══ Information shown ══

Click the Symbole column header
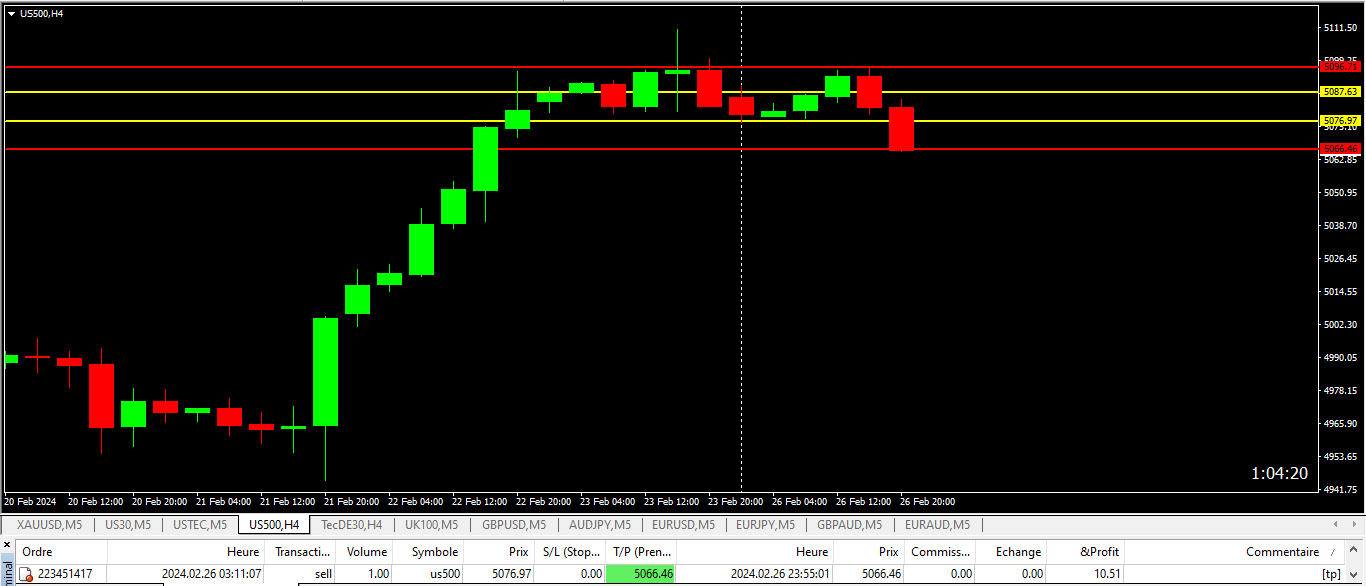coord(434,552)
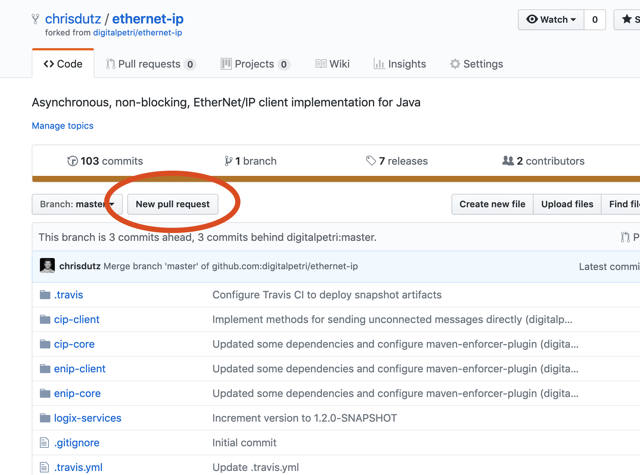Click the logix-services folder icon
640x475 pixels.
pyautogui.click(x=45, y=418)
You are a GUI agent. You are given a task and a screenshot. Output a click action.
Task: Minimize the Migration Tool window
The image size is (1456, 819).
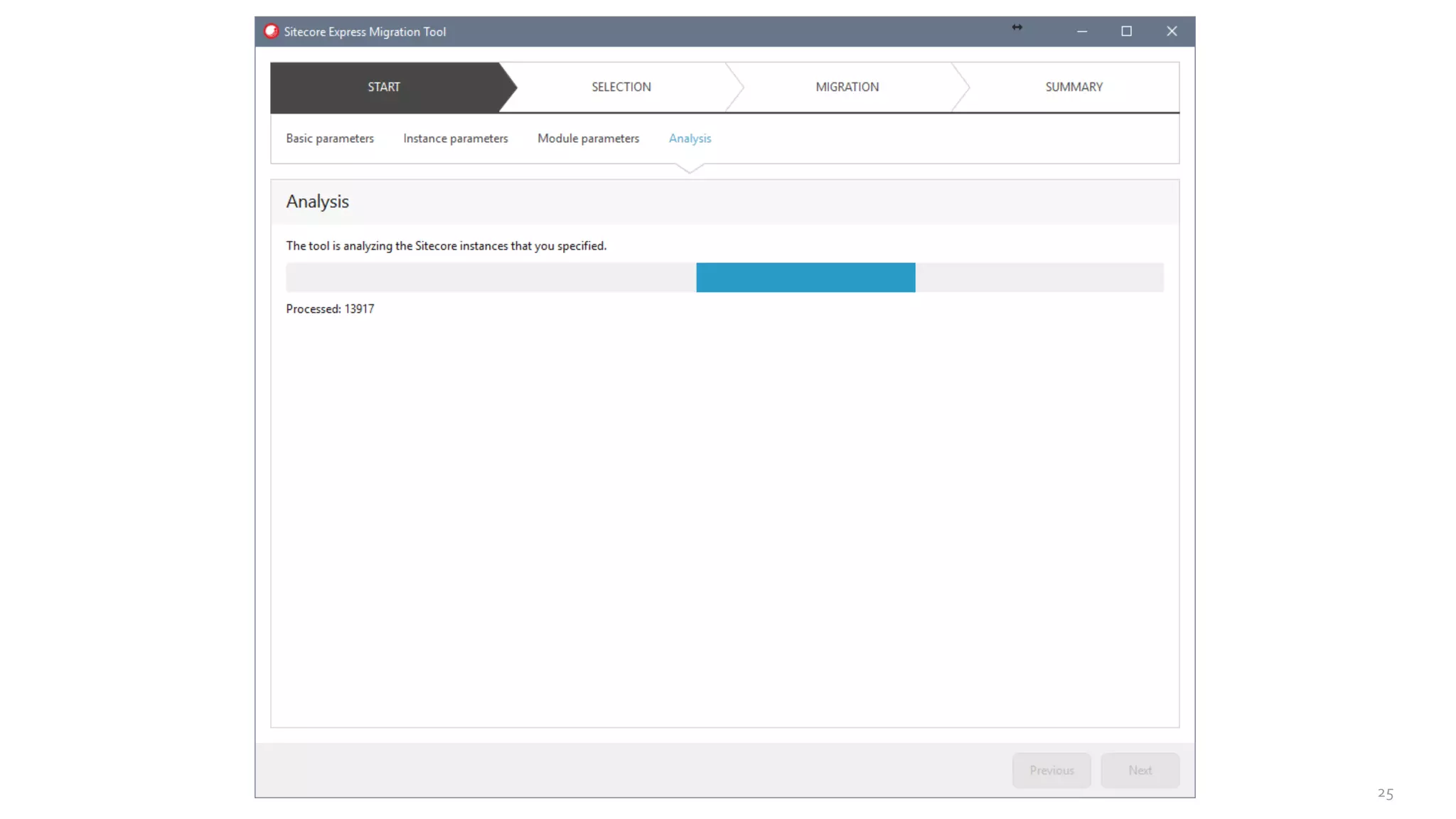pos(1081,31)
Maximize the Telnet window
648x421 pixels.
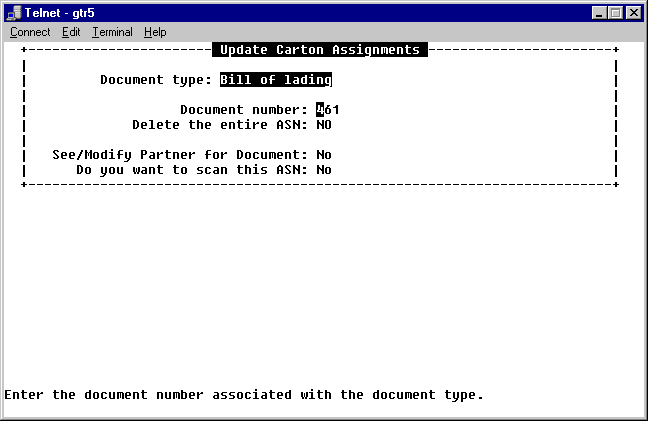[x=614, y=12]
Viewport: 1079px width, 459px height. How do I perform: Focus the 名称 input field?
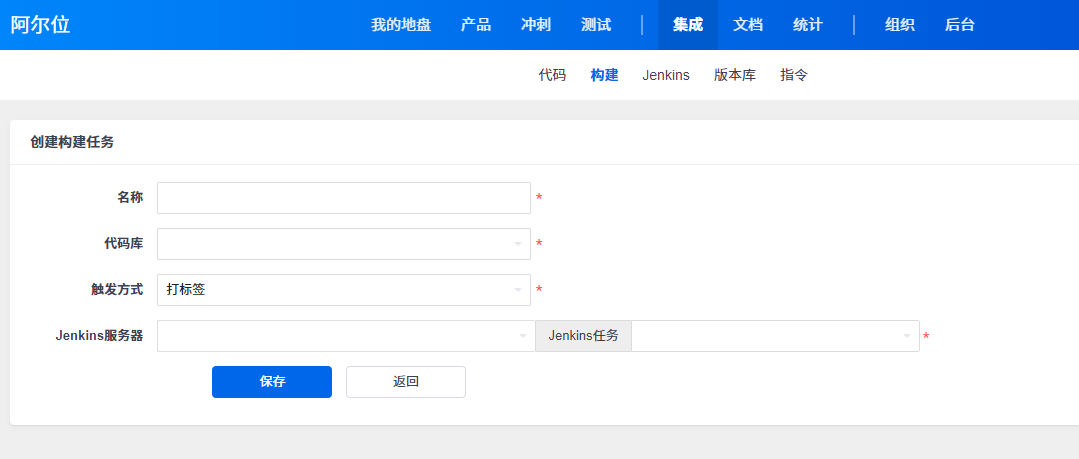[343, 198]
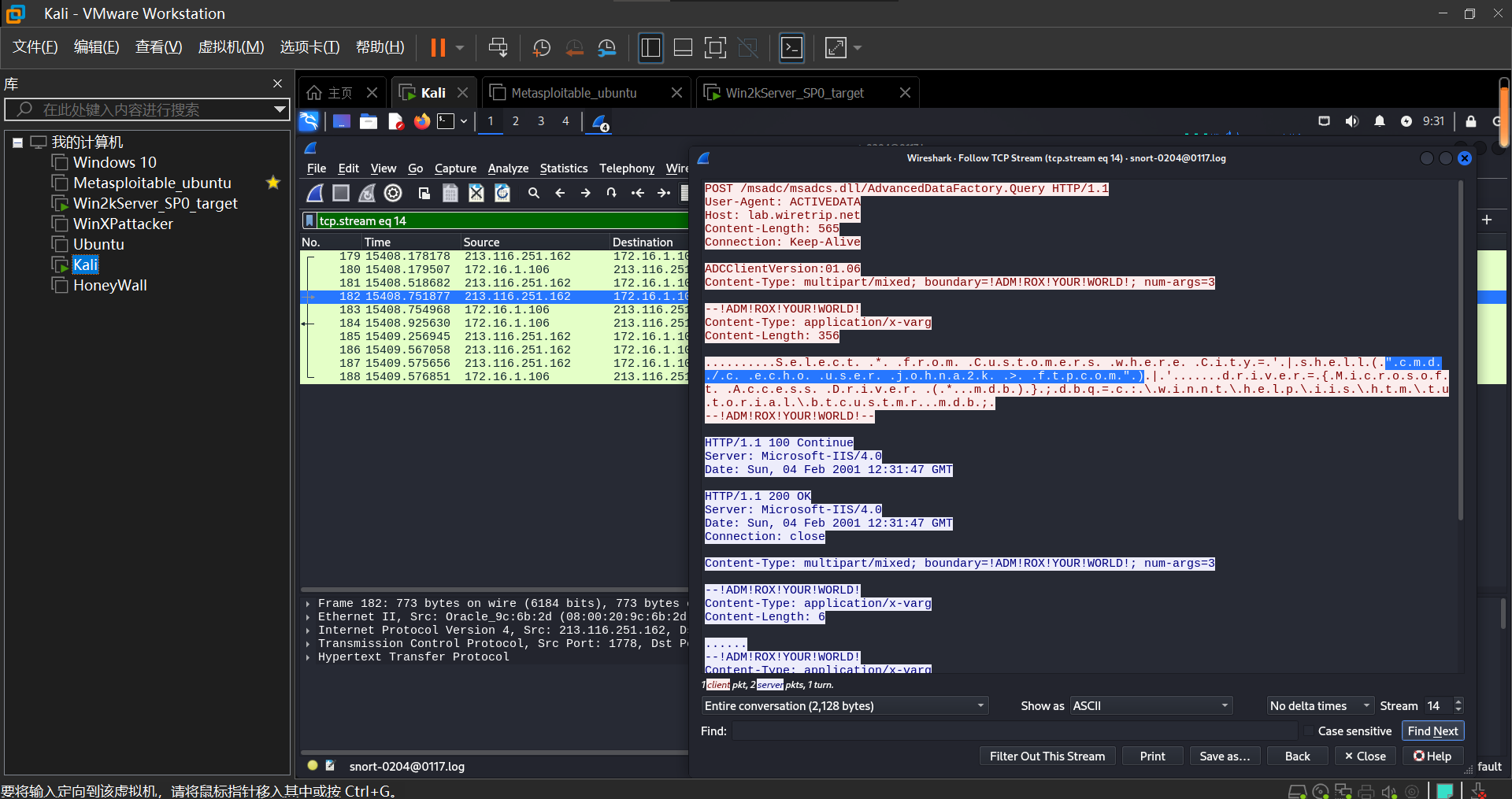Click the Find text input field
Image resolution: width=1512 pixels, height=799 pixels.
click(x=1014, y=731)
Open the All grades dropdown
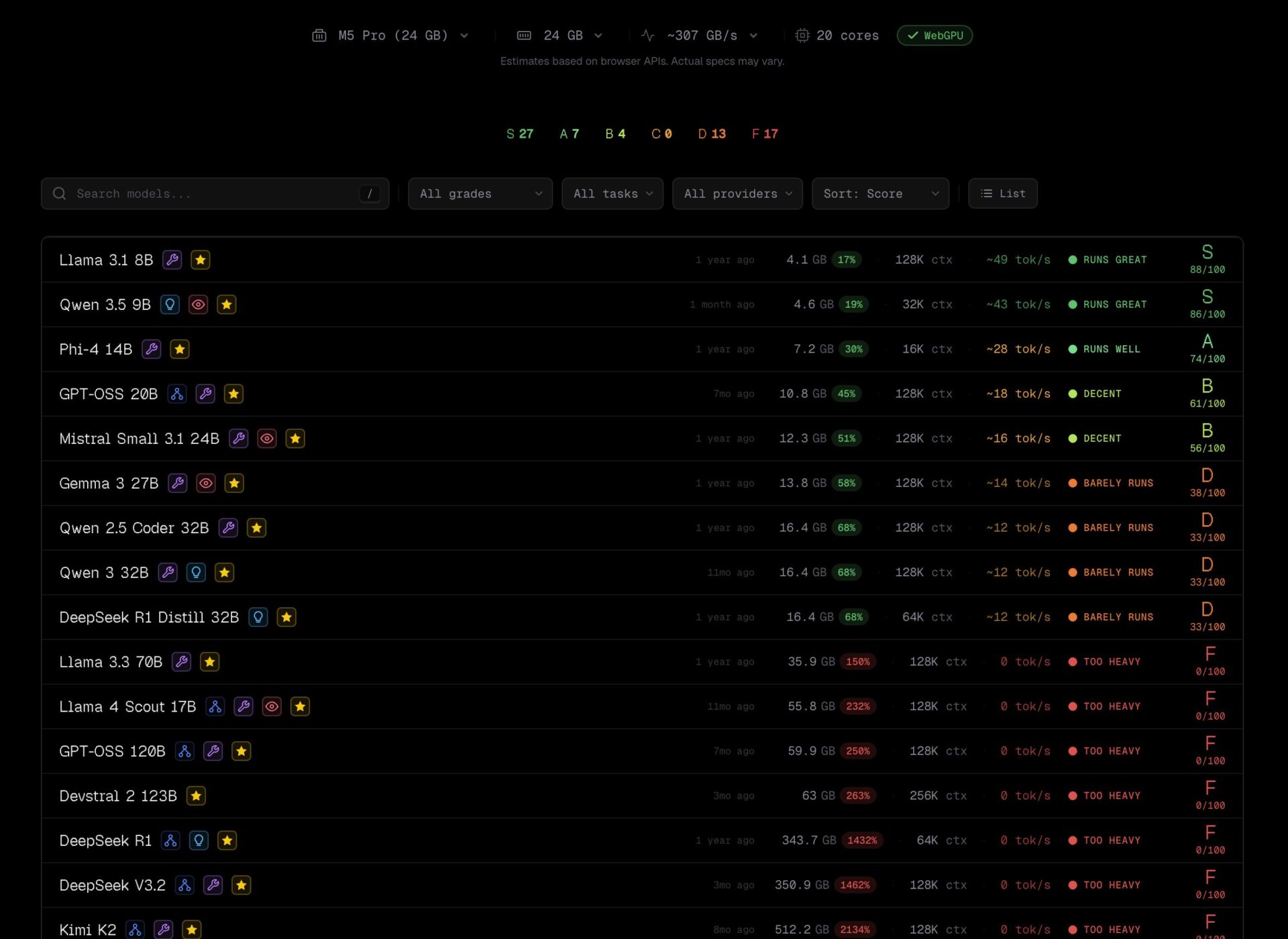The width and height of the screenshot is (1288, 939). 480,194
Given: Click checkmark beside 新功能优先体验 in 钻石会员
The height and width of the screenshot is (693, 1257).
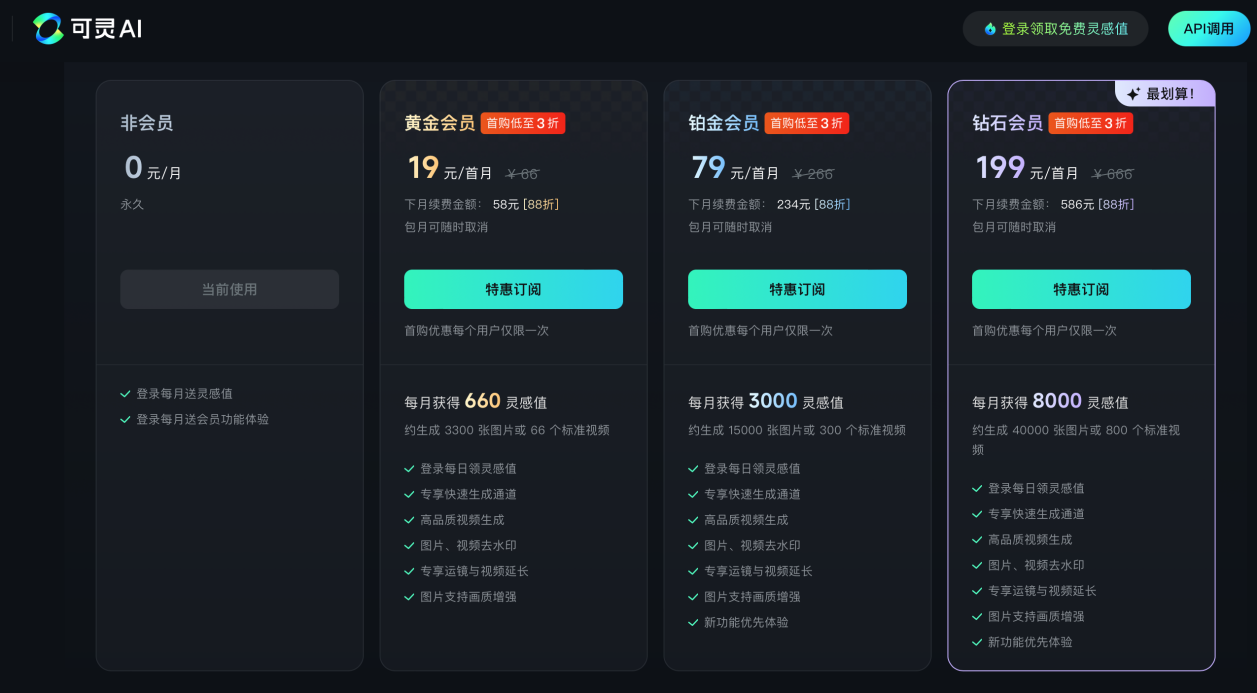Looking at the screenshot, I should click(x=977, y=642).
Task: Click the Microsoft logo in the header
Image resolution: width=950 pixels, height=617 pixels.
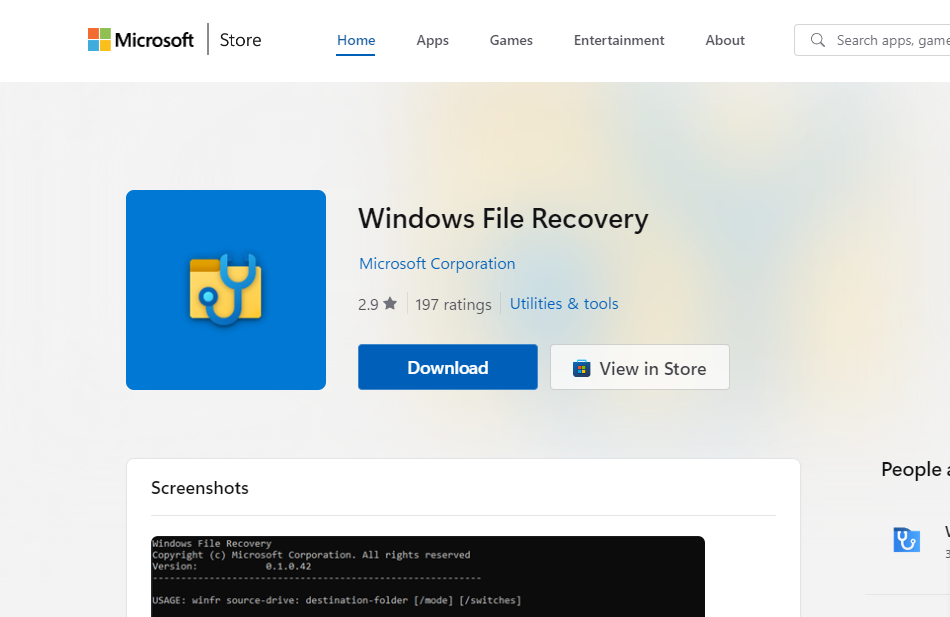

═══

* [The problem]: Return every line of the listing above verbatim, leaving out the pictures.

* [Exercise result]:
Click the Symbole column header
coord(434,552)
Click the logix-services folder icon
640x475 pixels.
pyautogui.click(x=45, y=418)
You are a GUI agent. You are given a task and a screenshot. Output a click action.
Task: Minimize the Migration Tool window
The image size is (1456, 819).
pos(1081,31)
Maximize the Telnet window
648x421 pixels.
[x=614, y=12]
Viewport: 1079px width, 459px height. How do I perform: Focus the 名称 input field?
[343, 198]
Click the Find text input field
Image resolution: width=1512 pixels, height=799 pixels.
click(x=1014, y=731)
Open the All grades dropdown
The width and height of the screenshot is (1288, 939). 480,194
Given: Click checkmark beside 新功能优先体验 in 钻石会员
The height and width of the screenshot is (693, 1257).
Looking at the screenshot, I should click(x=977, y=642).
Task: Click the Microsoft logo in the header
Image resolution: width=950 pixels, height=617 pixels.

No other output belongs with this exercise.